Dönüşe geçiyoruz. Bizimkileri alıp Can Abileri arayacağız. Yol üzerinde bizimkilere denk geliyoruz. Aslında bu da kötü, yanımızdan geçip gidebilirlerdi yada bizden az önce geçmiş olabilirlerdi. Tekrar aynı yerlere gidiyoruz. Yoklar. Erdem koşarak gelerek onları otoparkta bulduklarını söylüyor. Soyulmuşlar…
Olay şöyle olmuş. Kalabalık bir turist kafilesi meydana gelince bir tip bizim karı kocanın arasına oturmuş. Can Abi uzaklaştırınca kalkıp onun yanına oturmuş. Bizimkiler dalınca da çantalarından cüzdanlarını alıp götürmüş. Nakitler, kredi kartları hep gitmiş.

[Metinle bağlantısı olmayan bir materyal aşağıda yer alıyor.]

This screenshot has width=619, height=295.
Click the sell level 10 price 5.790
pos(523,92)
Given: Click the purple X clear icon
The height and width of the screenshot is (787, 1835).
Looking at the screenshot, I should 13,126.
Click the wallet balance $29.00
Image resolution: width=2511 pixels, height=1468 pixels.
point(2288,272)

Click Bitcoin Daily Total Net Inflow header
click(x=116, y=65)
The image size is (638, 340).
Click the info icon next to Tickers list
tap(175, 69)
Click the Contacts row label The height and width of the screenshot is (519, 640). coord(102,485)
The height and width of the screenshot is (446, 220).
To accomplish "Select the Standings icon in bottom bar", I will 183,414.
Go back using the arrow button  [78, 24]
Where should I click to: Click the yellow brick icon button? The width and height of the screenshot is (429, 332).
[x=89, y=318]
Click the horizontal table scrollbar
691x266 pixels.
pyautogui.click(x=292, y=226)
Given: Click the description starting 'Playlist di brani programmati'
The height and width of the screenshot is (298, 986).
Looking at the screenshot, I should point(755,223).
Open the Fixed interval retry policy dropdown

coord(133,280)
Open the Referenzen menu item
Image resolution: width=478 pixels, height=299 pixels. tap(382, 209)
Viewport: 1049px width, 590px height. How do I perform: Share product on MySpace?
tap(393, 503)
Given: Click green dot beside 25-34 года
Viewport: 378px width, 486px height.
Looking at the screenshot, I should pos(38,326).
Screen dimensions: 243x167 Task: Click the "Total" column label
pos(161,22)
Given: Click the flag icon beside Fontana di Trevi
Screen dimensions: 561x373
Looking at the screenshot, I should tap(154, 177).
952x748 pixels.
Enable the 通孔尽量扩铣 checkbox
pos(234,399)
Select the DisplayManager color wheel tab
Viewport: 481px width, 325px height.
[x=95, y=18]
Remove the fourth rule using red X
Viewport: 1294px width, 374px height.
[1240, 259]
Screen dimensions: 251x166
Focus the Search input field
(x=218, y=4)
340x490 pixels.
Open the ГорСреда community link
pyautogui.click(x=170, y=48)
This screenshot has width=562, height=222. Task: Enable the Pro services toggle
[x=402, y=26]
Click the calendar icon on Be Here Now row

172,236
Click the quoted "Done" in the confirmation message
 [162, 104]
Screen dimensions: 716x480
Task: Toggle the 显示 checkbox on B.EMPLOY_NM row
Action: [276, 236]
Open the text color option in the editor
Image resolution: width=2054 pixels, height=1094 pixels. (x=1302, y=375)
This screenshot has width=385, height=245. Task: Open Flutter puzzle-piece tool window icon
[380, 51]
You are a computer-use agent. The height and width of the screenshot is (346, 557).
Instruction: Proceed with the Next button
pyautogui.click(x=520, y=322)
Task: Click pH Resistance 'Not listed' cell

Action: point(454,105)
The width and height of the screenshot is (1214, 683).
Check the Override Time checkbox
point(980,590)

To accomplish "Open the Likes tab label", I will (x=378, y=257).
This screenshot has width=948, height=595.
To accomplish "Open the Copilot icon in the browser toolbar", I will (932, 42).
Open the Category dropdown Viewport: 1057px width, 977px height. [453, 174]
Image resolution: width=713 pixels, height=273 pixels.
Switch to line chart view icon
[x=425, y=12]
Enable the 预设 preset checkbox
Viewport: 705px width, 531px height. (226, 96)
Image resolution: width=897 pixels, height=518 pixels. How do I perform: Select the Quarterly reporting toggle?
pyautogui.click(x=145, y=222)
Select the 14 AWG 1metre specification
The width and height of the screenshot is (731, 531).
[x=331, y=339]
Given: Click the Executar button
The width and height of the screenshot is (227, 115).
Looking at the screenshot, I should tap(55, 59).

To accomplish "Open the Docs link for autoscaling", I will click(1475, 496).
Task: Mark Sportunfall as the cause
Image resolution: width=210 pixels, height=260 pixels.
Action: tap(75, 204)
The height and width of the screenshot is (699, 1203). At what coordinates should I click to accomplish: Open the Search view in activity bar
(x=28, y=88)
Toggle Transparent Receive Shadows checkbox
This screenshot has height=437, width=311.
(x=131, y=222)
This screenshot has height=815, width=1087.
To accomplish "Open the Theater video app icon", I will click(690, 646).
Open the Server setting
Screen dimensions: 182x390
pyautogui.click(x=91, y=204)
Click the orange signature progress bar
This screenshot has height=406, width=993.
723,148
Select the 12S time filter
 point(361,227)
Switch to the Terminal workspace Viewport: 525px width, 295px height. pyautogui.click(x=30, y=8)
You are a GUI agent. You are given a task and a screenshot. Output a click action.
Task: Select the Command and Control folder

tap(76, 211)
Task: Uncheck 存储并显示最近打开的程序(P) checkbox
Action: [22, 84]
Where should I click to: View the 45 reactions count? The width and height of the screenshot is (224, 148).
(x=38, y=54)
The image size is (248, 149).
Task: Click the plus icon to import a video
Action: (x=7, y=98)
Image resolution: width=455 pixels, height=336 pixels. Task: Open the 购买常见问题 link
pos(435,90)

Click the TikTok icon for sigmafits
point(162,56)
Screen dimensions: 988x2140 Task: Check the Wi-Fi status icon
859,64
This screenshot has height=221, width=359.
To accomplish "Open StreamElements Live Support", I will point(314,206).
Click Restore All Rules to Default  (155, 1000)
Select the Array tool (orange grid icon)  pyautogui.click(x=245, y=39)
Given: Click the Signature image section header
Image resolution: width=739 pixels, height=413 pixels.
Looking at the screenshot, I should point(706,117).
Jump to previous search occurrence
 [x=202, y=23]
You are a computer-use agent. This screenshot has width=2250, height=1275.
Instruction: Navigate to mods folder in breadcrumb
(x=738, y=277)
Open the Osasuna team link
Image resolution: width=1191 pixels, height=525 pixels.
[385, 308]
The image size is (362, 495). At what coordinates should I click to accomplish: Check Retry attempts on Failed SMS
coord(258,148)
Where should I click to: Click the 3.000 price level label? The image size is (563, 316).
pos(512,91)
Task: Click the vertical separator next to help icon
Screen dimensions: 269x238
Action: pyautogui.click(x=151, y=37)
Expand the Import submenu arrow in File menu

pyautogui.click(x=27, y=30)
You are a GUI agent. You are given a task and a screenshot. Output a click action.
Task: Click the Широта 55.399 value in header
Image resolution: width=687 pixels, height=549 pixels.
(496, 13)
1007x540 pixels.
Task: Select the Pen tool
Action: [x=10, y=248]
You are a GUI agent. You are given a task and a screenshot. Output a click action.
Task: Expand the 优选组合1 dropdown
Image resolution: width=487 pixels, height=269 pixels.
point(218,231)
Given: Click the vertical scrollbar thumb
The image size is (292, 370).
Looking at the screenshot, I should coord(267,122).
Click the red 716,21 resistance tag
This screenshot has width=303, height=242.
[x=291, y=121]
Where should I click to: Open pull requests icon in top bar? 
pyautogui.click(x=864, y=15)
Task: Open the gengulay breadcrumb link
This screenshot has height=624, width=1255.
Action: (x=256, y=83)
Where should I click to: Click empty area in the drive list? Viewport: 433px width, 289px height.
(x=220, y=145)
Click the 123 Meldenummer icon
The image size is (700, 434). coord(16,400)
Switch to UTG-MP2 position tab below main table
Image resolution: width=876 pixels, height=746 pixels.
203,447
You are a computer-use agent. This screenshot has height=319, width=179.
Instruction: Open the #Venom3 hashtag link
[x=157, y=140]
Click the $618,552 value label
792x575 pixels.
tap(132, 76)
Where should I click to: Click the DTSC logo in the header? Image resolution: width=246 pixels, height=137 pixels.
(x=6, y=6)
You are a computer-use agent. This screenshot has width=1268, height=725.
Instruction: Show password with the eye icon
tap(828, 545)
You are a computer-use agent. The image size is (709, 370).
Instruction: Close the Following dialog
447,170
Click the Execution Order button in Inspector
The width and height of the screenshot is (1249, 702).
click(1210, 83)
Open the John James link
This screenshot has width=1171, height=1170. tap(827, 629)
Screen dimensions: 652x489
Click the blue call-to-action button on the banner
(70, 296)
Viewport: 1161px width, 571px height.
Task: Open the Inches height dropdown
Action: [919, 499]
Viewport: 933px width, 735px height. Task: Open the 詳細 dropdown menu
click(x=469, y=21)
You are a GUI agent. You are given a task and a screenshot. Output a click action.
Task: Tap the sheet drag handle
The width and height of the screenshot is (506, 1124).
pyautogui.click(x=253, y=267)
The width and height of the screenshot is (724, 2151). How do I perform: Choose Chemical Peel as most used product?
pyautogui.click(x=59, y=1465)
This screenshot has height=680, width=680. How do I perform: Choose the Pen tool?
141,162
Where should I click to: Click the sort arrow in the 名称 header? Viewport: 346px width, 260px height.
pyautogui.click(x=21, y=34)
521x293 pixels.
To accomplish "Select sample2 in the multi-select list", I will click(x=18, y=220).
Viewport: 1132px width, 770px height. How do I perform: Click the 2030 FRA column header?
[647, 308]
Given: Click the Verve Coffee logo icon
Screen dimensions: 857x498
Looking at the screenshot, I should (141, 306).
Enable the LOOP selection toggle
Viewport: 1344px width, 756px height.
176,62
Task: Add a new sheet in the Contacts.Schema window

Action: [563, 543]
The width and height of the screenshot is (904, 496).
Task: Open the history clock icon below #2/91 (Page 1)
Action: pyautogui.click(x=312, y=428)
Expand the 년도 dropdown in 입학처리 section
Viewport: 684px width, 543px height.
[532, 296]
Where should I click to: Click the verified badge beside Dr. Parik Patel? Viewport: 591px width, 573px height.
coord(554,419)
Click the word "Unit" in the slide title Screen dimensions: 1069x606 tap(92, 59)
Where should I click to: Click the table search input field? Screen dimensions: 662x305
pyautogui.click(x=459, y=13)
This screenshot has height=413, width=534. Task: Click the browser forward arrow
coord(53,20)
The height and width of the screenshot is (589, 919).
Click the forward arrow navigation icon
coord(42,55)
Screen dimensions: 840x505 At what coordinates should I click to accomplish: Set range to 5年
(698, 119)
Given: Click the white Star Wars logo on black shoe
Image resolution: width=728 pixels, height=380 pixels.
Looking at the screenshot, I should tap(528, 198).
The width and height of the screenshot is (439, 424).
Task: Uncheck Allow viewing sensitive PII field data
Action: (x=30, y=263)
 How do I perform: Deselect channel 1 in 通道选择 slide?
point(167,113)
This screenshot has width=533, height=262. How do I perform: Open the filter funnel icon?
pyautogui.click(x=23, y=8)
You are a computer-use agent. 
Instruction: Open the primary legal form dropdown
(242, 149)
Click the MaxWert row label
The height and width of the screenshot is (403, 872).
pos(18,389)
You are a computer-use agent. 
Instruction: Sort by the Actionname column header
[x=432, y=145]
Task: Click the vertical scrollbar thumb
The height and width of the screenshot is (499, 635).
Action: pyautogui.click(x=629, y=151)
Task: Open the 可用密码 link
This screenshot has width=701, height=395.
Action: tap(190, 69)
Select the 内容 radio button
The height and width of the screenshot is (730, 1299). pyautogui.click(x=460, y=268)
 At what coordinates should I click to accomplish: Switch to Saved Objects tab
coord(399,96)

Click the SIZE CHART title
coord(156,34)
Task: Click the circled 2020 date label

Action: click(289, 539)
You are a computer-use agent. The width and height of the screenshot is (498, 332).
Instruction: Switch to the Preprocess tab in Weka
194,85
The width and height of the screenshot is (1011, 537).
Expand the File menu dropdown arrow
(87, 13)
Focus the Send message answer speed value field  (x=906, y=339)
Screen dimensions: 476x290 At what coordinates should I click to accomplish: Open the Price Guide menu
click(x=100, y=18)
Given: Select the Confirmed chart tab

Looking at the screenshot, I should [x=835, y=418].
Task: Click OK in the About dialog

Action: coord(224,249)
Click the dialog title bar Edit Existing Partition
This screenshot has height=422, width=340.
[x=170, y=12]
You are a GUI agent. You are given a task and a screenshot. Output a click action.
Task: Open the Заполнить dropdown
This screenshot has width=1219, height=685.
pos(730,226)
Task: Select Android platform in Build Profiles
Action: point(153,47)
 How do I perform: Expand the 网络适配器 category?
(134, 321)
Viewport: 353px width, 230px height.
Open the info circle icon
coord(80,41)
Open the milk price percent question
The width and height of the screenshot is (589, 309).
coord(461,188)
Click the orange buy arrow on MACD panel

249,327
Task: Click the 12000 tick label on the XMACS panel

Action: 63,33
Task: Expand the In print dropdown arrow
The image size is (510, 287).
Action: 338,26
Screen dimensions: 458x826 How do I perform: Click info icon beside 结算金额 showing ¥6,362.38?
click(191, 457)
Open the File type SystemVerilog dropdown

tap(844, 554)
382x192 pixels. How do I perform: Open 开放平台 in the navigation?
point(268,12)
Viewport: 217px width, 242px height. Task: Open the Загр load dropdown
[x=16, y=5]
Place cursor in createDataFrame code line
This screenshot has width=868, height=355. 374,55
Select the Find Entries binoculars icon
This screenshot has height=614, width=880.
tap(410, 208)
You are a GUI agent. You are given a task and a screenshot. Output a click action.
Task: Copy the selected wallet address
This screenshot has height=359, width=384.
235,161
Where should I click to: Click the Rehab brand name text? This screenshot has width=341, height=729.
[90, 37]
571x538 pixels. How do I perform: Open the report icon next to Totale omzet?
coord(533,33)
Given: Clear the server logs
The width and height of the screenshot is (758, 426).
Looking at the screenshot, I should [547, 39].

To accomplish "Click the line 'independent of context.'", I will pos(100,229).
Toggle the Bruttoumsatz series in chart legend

Oia da polis yok, karakol hiç yok. Dakikalarca otoparktan çıkmayı bekleyip adanın merkezi Thira’ya gidip karakolda zabıt tutturuyoruz. Biz tek değiliz. Thira’da bir kapkaç fırtınası esip geçmiş, ilk gelenler biziz. Sırada sıkıntılı olan tek biziz. Diğerleri sigortalarının kayıplarını karşılayacaklarını söylüyorlar rahatça. Odanın hemen yanında demir parmaklıkların ardındaki nezarethane ise dolu. Biz mülteci sanıyoruz ama kapkaççı yada hap satıcılarıymış bunlar.
Zabıtların dolduruluşu sırasında polisle konuşup yarınki grevi soruyorum. “Ne zaman biter?” sorumun cevabı “haklarını ne zaman alırlarsa” şeklinde oluyor. Yarın da bitebilirmiş iki ay da sürebilirmiş.
Şoka giriyorum. İşi bitirir bitirmez limana iniyoruz arabayla. Ana baba günü. Messi’ye benzeyen sevimli bir çocuğa soruyorum. “Bir görevli gördüm, konuşmaya çalıştım” diyor. Rivayete göre bir gemi gelip millet alacakmış. Gelmeyebilirmiş de. “Gelmezse ne yapacaksın?” diyorum, limanda yatacaklarmış. Ortalık iyiden iyiye Türkçe konuşan Suriyeliyle de dolu. Onlar da bir şey bilmiyor. Kös kös dönüyoruz.
Otele vardığımızda Yanni Abi delikanlılığın kitabının Yunanca versiyonunu okuyor adeta. Elinde ki boş olan tek odaya doluşun, isteyen havuzun etrafında da yatar diyor. Fiyatı dokuz ay öncesinin fiyatı. 27 euro. Öteki odaya gelen olmazsa oraya da doluşabiliyoruz. Orası kaç para mı? Dokuz ay öncesinin fiyatı. Çaresizliğimizden istifade edip kol gibi geçirecekken adam dönemin en ucuz fiyatını bize teklif ediyor.